#### TEXT FOR ANALYSIS ####
The female "sadhus", or holy women, dug a grave near the River Ganges after which Mahant Trikal Bhavanta, wearing a saffron robe and prayer beads, climbed in to be buried alive.

The protest was triggered after her "Pari Akhara" was prevented from taking a ritual dip in the holy waters of the River Ganges on Friday during the festival in central Ujjain city.

Supporters threw fistfuls of dirt and petals on top of Bhavanta, burying her nearly waist-deep before police and district officials intervened.

An akhara is a group of sadhus - reclusive ascetics or wandering monks - who renounce normal life and are widely respected for their holiness. India has more than a dozen such groups, all controlled by men.

Bhavanta has reportedly been facing discrimination since forming her all-women akhara in 2000. Believed to be the first such group in India's Hindu history, it has been criticised by male sadhus who claim it goes against age-old customs.

An AFP photographer at the scene on Tuesday said the leader was demanding to be given the same facilities as men during the festival's Shahi Snan, or royal bath, a mass purification ritual.

"If a man can do something, then woman can also do it," she told the Hindustan Times newspaper last week.

"They never want an independent akhara of women. The reason behind this is their male-dominated mentality... Their view towards women is parochial."

It comes weeks after a Hindu temple in western India lifted a centuries-old ban forbidding female devotees from entering, after a court said women had a fundamental right to worship following impassioned protests by activists.

Bhavanta last week went on an indefinite fast and was admitted to a hospital after her group was denied permission for the dip on grounds that it was not officially recognised by the male-dominated akhara administration.

"We have never asked the administration to recognise us. Just provide us some facilities," she told the English daily.

The Kumbh Mela religious festival is held in Ujjain every 12 years, drawing legions of wandering holy men and women. Similar events are held every three years in other locations around India.
####
- **TASK REQUIREMENTS**:
1. Write out the passage from the report on the women sadhus' protest, starting with "An akhara is" and going on through "mass purification ritual.".
2. According to the report on the women sadhus' protest, how often is the Kumbh Mela held in Ujjain?
#### DATA RECORDS ####
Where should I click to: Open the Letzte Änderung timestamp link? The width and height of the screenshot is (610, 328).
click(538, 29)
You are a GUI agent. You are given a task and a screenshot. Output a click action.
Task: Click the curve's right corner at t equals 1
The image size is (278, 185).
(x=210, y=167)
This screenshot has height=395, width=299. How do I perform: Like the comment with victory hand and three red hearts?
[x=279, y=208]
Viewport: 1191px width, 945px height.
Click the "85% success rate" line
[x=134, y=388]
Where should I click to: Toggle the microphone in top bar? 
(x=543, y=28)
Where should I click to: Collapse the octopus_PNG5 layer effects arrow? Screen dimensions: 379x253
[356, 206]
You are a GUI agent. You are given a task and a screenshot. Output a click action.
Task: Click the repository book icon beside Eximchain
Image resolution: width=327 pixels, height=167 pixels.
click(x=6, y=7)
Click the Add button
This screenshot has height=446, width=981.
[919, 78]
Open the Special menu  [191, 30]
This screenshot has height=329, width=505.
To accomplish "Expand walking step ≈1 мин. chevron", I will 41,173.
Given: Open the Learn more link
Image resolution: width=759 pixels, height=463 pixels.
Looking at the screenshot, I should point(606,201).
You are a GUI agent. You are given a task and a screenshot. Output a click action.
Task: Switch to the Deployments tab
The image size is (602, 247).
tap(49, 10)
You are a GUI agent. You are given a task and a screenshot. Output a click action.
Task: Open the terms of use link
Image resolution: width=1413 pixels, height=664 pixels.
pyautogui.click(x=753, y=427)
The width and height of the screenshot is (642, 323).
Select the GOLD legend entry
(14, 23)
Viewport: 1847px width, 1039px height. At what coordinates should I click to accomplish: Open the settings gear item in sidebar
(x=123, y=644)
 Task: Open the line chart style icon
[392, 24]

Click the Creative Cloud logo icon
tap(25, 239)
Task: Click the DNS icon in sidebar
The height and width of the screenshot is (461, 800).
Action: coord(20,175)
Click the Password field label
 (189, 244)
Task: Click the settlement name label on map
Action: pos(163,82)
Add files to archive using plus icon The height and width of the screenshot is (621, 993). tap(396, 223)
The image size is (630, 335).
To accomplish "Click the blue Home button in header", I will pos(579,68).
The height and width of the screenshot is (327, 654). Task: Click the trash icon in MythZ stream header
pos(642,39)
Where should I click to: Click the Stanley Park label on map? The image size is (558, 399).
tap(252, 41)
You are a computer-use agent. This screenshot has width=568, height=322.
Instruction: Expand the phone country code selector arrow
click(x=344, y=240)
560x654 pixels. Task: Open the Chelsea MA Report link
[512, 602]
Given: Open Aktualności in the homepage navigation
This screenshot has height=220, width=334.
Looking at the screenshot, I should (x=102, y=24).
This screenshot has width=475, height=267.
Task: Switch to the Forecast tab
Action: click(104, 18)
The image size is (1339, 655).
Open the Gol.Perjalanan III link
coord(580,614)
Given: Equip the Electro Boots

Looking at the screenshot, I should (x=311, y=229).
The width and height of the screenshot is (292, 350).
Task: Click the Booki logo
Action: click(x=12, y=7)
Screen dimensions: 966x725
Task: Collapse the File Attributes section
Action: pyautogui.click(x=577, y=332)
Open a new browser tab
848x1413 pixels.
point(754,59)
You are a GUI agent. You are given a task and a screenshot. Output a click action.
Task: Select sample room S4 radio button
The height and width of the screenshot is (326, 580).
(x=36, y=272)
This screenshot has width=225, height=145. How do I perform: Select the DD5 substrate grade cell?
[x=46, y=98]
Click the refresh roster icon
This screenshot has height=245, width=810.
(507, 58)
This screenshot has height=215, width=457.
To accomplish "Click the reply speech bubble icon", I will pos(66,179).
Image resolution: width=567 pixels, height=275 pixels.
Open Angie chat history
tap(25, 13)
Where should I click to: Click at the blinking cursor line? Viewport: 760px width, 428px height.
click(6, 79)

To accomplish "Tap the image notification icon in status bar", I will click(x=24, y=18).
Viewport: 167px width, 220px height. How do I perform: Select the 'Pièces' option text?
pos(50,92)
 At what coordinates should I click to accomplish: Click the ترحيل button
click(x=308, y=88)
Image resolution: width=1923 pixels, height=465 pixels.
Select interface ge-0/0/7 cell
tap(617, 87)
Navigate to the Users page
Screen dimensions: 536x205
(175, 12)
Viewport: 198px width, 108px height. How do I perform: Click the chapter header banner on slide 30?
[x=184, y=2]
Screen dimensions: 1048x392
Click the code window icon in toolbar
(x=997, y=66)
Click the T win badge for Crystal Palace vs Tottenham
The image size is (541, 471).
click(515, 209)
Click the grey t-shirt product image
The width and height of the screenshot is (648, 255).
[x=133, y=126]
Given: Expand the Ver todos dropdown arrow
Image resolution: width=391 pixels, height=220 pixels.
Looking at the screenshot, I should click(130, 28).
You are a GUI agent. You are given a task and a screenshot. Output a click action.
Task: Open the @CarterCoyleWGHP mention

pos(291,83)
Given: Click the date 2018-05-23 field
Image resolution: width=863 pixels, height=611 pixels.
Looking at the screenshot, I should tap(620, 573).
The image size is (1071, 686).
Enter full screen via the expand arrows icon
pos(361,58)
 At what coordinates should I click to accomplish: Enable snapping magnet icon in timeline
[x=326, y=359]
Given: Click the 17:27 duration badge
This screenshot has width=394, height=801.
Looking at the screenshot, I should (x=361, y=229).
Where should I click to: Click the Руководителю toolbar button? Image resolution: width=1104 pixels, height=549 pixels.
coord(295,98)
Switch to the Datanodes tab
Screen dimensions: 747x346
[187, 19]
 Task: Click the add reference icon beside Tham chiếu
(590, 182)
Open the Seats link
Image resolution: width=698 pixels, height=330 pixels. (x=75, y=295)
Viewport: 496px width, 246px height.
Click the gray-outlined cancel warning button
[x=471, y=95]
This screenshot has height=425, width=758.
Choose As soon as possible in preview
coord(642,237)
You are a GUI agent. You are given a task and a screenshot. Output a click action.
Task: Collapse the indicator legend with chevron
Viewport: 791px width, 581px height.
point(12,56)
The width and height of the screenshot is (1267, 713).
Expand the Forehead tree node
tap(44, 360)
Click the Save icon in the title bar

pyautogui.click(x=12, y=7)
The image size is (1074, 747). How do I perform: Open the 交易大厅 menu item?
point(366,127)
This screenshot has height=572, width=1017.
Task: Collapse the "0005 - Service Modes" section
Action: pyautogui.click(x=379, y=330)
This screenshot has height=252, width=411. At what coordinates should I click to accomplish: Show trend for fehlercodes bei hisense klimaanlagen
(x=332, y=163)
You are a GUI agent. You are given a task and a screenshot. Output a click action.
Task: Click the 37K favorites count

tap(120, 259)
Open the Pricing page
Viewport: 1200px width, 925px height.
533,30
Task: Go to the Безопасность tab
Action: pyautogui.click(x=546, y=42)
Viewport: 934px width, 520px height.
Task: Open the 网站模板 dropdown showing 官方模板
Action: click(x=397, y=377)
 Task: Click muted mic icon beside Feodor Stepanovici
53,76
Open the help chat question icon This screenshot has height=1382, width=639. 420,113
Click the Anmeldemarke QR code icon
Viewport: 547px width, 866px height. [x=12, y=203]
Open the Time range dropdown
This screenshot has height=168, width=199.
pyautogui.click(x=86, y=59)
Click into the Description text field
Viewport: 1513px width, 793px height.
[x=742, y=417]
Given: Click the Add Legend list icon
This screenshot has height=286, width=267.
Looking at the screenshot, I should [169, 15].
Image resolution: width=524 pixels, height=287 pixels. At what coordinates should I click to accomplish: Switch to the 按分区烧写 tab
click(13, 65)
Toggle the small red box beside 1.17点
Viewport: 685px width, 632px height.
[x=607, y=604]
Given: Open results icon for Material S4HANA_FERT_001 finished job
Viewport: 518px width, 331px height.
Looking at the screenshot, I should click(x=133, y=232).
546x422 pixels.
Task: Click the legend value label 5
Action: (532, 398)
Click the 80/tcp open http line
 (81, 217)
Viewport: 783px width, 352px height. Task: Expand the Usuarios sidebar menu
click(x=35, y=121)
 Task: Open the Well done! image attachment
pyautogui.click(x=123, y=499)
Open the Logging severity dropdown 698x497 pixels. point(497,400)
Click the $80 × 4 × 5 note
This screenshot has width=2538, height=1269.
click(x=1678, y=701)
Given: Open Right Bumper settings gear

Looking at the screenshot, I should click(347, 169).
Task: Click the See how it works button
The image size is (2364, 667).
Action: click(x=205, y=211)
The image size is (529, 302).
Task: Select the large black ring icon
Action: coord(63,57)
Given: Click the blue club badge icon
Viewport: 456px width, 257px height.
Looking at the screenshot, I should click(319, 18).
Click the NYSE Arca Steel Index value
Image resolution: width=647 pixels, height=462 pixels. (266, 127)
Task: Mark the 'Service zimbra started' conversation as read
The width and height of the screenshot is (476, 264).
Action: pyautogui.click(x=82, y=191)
####
- **ANSWERS FOR THE EXERCISE**:
1.
An akhara is a group of sadhus - reclusive ascetics or wandering monks - who renounce normal life and are widely respected for their holiness. India has more than a dozen such groups, all controlled by men.

Bhavanta has reportedly been facing discrimination since forming her all-women akhara in 2000. Believed to be the first such group in India's Hindu history, it has been criticised by male sadhus who claim it goes against age-old customs.

An AFP photographer at the scene on Tuesday said the leader was demanding to be given the same facilities as men during the festival's Shahi Snan, or royal bath, a mass purification ritual.

2. Every 12 years.